Goal of the exercise:
Return the records below exactly as they are written.

-=-=-

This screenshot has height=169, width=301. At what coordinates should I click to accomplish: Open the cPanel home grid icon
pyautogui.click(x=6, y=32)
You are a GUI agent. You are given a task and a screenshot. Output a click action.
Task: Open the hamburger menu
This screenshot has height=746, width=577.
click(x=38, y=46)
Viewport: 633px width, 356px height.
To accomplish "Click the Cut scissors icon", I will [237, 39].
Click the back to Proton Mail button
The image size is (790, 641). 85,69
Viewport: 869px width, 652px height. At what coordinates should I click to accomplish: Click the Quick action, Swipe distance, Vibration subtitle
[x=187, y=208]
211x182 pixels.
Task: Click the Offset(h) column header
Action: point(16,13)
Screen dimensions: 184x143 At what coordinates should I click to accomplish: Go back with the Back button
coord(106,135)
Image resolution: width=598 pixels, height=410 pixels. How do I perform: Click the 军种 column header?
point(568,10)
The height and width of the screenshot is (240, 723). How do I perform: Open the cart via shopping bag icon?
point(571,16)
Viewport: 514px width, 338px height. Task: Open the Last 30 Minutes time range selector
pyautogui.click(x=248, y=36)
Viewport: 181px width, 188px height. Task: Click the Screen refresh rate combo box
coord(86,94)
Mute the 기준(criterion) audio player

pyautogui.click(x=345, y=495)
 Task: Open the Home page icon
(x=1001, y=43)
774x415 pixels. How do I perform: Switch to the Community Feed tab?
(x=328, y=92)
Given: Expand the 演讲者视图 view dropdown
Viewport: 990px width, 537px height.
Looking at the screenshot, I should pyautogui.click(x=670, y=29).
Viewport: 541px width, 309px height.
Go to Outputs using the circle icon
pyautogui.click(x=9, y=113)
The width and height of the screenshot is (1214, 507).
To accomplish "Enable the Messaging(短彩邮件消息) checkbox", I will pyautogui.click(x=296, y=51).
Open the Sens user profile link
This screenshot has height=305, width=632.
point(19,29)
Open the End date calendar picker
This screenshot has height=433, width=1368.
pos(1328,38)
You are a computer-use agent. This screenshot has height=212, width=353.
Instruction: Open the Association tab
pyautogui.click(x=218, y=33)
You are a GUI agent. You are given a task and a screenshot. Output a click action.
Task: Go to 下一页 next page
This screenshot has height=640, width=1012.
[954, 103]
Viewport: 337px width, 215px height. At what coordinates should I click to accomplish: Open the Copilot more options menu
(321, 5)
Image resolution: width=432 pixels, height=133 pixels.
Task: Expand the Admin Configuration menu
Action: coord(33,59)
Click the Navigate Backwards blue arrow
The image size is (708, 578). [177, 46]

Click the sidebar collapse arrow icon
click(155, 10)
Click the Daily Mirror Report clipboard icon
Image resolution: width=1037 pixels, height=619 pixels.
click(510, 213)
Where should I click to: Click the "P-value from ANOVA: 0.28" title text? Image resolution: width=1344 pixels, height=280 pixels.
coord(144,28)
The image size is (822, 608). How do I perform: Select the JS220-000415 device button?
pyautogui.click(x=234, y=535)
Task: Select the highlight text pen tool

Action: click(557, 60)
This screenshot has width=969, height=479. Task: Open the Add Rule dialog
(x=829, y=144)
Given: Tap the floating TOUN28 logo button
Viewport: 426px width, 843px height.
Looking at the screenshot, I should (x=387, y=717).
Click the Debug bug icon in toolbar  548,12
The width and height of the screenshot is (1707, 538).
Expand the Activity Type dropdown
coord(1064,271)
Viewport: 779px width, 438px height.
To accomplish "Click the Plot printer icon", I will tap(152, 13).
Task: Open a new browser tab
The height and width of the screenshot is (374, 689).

-=-=-

Task result:
This screenshot has height=169, width=301. At what coordinates should I click to accomplish: Open the cPanel home grid icon
pyautogui.click(x=6, y=32)
You are a GUI agent. You are given a task and a screenshot. Output a click action.
Task: Open the hamburger menu
This screenshot has height=746, width=577.
click(x=38, y=46)
Viewport: 633px width, 356px height.
To accomplish "Click the Cut scissors icon", I will [237, 39].
Click the back to Proton Mail button
The image size is (790, 641). 85,69
Viewport: 869px width, 652px height. At what coordinates should I click to accomplish: Click the Quick action, Swipe distance, Vibration subtitle
[x=187, y=208]
211x182 pixels.
Task: Click the Offset(h) column header
Action: point(16,13)
Screen dimensions: 184x143 At what coordinates should I click to accomplish: Go back with the Back button
coord(106,135)
Image resolution: width=598 pixels, height=410 pixels. How do I perform: Click the 军种 column header?
point(568,10)
The height and width of the screenshot is (240, 723). How do I perform: Open the cart via shopping bag icon?
point(571,16)
Viewport: 514px width, 338px height. Task: Open the Last 30 Minutes time range selector
pyautogui.click(x=248, y=36)
Viewport: 181px width, 188px height. Task: Click the Screen refresh rate combo box
coord(86,94)
Mute the 기준(criterion) audio player

pyautogui.click(x=345, y=495)
 Task: Open the Home page icon
(x=1001, y=43)
774x415 pixels. How do I perform: Switch to the Community Feed tab?
(x=328, y=92)
Given: Expand the 演讲者视图 view dropdown
Viewport: 990px width, 537px height.
Looking at the screenshot, I should pyautogui.click(x=670, y=29).
Viewport: 541px width, 309px height.
Go to Outputs using the circle icon
pyautogui.click(x=9, y=113)
The width and height of the screenshot is (1214, 507).
To accomplish "Enable the Messaging(短彩邮件消息) checkbox", I will pyautogui.click(x=296, y=51).
Open the Sens user profile link
This screenshot has height=305, width=632.
point(19,29)
Open the End date calendar picker
This screenshot has height=433, width=1368.
pos(1328,38)
You are a computer-use agent. This screenshot has height=212, width=353.
Instruction: Open the Association tab
pyautogui.click(x=218, y=33)
You are a GUI agent. You are given a task and a screenshot. Output a click action.
Task: Go to 下一页 next page
This screenshot has height=640, width=1012.
[954, 103]
Viewport: 337px width, 215px height. At what coordinates should I click to accomplish: Open the Copilot more options menu
(321, 5)
Image resolution: width=432 pixels, height=133 pixels.
Task: Expand the Admin Configuration menu
Action: coord(33,59)
Click the Navigate Backwards blue arrow
The image size is (708, 578). [177, 46]

Click the sidebar collapse arrow icon
click(155, 10)
Click the Daily Mirror Report clipboard icon
Image resolution: width=1037 pixels, height=619 pixels.
click(510, 213)
Where should I click to: Click the "P-value from ANOVA: 0.28" title text? Image resolution: width=1344 pixels, height=280 pixels.
coord(144,28)
The image size is (822, 608). How do I perform: Select the JS220-000415 device button?
pyautogui.click(x=234, y=535)
Task: Select the highlight text pen tool

Action: click(557, 60)
This screenshot has width=969, height=479. Task: Open the Add Rule dialog
(x=829, y=144)
Given: Tap the floating TOUN28 logo button
Viewport: 426px width, 843px height.
Looking at the screenshot, I should (x=387, y=717).
Click the Debug bug icon in toolbar  548,12
The width and height of the screenshot is (1707, 538).
Expand the Activity Type dropdown
coord(1064,271)
Viewport: 779px width, 438px height.
To accomplish "Click the Plot printer icon", I will tap(152, 13).
Task: Open a new browser tab
The height and width of the screenshot is (374, 689).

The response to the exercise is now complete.